* Text segment *
Lead author Paul Loprinzi, Ph.D. and assistant professor of exercise science and health promotion at the University of Mississippi pointed out that light intensity exercise can be an important part of a wellness program for the elderly, saying:
“These findings highlight that, in addition to promoting moderate-intensity physical activity to older adults, we should not neglect the importance of engaging in lower-intensity, movement-based behaviors when the opportunity arises.”
New studies have also found that for the elderly, strength training is also important.
Yes, light exercise such as walking is a great way to maintain overall health, but strength training has tremendous benefit in preventing frailty, improving balance and coordination, and allowing seniors to maintain their independence for longer. One study rising out of a collaboration between the MedUni Vienna, Wiener Hilfswerk and Sportunion Österreich and sponsored by the Vienna Science and Technology Fund found that for independent living, strength training of the hands was key.
In the study, an intervention group worked specifically on building hand strength, increasing their strength by 20% overall. This group also showed an increase in physical activity along with improved cognitive function. Significantly, biologic measures of this increase were also demonstrated. Albumin, a protein in the blood whose absence indicates a higher chance of frailty, was significantly higher in the intervention group. And Dorner indicated that one of the biggest fears among the elderly was alleviated among the intervention group, saying:
“…the fear of falls was significantly reduced in the intervention group. This is very important, because the fear of falling leads to frail people moving less, and thus further depleting their muscular strength and increasing the risk of falls.”
Not only does exercise help prevent chronic illness, increase overall health, and decrease the fear of falling, it also works to decrease pain and increase mobility among the elderly.
An eight-week, low-impact exercise program designed and tested by the Hospital for Special Surgery saw dramatic improvements in pain and mobility levels among the seniors who participated regularly. Significantly, seniors who participated were more able to climb multiple flights of stairs; carry their groceries; and bend, kneel, or stoop. Ninety-one percent of participants felt less fatigue, and 97% reported less stiffness while completing the program.
All of these improvements are significant and allow elderly people to live independently for longer, but exercise also ups the ante and works hard to improve mental health in the elderly.
A new study out of the University of Illinois found that elderly adults who exercised not only had a higher volume of white matter in their brains but also displayed greater mental flexibility than those who did not exercise. This finding is a significant piece of the puzzle for those elderly people who would like to maintain their active independence for as long as possible.
Postdoctoral researcher Agnieszka Burzynska, who led the study with Beckman Institute for Advanced Science and Technology, noted that this is an objective measure of how exercise affects the brain and ultimately the quality of an elderly person’s physical and cognitive health, saying:
“Our study, when viewed in the context of previous studies that have examined behavioral variability in cognitive tasks, suggests that more-fit older adults are more flexible, both cognitively and in terms of brain function, than their less-fit peers.”
Exercise that includes a mix of strength training and low- to medium-intensity activity for at least 300 minutes a week provides the best benefit for the elderly in terms of physical and mental wellness.
How does your exercise program measure up?

* Task description *
Revise the passage of the article on exercise for the elderly from "All of these" up to and including "in the elderly.", substituting "goes a step further" for "ups the ante".

* Available data *
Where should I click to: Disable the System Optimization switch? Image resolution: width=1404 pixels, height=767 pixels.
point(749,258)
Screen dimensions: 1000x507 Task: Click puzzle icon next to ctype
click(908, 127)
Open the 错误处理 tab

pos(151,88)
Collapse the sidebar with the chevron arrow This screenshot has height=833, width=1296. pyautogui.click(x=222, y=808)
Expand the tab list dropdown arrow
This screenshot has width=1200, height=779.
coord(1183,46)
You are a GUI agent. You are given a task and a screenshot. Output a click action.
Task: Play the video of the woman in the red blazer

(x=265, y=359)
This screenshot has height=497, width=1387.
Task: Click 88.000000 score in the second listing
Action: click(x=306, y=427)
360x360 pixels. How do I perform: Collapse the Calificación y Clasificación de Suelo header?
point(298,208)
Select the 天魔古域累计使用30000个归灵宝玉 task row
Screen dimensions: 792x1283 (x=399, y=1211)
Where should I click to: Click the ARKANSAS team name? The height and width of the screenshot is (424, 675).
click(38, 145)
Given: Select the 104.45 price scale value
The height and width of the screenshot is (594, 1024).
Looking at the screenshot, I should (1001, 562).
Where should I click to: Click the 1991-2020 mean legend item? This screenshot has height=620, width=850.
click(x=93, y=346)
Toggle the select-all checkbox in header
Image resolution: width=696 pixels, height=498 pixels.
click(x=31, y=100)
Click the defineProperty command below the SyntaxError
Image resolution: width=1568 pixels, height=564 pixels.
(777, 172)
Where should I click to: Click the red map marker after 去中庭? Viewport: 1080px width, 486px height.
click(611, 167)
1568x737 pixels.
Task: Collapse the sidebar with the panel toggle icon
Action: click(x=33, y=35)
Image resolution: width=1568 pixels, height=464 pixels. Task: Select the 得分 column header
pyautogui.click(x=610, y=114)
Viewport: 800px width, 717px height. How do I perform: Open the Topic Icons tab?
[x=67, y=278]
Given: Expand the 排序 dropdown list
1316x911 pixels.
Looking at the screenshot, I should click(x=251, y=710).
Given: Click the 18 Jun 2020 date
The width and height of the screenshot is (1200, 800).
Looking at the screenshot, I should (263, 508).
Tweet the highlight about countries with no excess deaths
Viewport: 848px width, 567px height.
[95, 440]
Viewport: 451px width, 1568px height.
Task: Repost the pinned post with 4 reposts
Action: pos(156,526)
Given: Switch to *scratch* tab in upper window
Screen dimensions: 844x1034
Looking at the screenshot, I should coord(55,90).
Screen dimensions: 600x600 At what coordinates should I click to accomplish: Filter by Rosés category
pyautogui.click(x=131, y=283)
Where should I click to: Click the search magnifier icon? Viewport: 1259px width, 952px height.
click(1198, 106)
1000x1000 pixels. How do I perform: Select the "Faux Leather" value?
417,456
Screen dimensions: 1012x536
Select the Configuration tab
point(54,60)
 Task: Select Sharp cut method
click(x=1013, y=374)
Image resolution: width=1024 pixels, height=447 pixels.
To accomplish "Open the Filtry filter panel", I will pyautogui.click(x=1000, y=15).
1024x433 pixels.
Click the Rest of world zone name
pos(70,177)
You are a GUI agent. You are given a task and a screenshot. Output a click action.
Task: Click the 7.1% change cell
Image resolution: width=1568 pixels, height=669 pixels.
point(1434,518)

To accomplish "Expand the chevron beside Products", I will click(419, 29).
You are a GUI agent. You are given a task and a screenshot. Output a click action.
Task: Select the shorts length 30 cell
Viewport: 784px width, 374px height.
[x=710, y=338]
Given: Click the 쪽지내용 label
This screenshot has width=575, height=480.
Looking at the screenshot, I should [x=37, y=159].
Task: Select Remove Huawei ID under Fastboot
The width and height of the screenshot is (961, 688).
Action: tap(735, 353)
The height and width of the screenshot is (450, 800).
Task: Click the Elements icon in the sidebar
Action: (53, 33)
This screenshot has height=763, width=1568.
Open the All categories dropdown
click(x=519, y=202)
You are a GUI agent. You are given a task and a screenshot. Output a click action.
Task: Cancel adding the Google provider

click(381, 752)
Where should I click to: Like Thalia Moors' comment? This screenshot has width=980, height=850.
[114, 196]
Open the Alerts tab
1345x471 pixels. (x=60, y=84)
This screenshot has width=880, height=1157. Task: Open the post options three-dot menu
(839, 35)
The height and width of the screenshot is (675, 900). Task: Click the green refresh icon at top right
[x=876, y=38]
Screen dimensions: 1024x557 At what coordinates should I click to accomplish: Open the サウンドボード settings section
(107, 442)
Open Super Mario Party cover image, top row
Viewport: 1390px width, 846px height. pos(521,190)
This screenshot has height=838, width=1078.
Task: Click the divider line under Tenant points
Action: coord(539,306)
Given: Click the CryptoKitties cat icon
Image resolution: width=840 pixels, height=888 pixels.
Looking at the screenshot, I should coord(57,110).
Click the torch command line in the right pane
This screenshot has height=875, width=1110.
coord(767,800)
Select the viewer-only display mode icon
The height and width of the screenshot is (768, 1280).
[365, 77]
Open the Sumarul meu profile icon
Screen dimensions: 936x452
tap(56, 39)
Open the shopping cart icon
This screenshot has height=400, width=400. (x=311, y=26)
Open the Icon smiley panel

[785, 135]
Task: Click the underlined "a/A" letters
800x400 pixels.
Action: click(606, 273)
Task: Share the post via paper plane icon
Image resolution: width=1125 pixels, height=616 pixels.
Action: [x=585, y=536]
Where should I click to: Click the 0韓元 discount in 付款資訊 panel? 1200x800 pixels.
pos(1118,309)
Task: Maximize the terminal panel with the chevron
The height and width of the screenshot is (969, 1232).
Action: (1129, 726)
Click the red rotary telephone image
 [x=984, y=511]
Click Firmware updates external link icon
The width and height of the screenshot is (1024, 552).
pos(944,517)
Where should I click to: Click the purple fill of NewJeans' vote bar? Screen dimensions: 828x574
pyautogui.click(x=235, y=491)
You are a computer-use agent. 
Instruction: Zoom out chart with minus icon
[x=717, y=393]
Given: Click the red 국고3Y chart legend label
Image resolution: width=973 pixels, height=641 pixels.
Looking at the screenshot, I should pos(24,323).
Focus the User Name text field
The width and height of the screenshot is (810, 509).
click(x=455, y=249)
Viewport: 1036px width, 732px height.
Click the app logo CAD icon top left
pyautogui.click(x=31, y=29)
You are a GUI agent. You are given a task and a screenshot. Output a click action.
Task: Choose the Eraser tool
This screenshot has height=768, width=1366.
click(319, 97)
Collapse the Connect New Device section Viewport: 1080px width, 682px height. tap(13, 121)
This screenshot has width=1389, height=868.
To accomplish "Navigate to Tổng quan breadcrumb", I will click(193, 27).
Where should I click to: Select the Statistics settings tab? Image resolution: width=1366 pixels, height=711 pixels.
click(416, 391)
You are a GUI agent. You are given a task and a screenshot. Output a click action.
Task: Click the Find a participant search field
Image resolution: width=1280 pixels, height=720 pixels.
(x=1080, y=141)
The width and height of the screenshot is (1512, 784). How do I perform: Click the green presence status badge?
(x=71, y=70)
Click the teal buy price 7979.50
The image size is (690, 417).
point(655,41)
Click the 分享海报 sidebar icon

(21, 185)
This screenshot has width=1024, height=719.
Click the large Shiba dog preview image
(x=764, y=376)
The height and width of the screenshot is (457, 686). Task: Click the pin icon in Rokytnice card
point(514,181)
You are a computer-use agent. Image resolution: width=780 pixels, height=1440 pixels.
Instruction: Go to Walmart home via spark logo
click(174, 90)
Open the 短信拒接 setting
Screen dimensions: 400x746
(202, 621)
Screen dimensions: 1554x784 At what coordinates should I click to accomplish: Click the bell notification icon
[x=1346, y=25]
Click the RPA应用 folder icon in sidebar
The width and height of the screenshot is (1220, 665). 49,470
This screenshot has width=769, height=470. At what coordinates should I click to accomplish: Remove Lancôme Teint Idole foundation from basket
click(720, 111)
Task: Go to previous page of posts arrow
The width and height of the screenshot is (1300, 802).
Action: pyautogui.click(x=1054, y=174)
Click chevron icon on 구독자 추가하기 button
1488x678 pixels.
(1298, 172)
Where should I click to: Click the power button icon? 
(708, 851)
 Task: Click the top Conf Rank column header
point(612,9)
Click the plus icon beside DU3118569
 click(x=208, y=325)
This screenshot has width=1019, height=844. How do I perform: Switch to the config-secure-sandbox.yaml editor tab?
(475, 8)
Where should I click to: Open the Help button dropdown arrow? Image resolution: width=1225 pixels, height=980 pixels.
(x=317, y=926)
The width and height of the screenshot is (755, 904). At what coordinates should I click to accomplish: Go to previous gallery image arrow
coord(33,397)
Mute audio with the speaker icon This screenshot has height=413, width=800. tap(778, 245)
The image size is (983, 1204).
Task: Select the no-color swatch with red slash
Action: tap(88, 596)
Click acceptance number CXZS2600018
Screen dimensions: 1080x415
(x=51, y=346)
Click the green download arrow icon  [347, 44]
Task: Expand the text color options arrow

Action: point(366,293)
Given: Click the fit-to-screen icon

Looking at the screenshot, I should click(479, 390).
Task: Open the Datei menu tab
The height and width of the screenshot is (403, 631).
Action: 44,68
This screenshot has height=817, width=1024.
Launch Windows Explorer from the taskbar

* Result below *
All of these improvements are significant and allow elderly people to live independently for longer, but exercise also goes a step further and works hard to improve mental health in the elderly.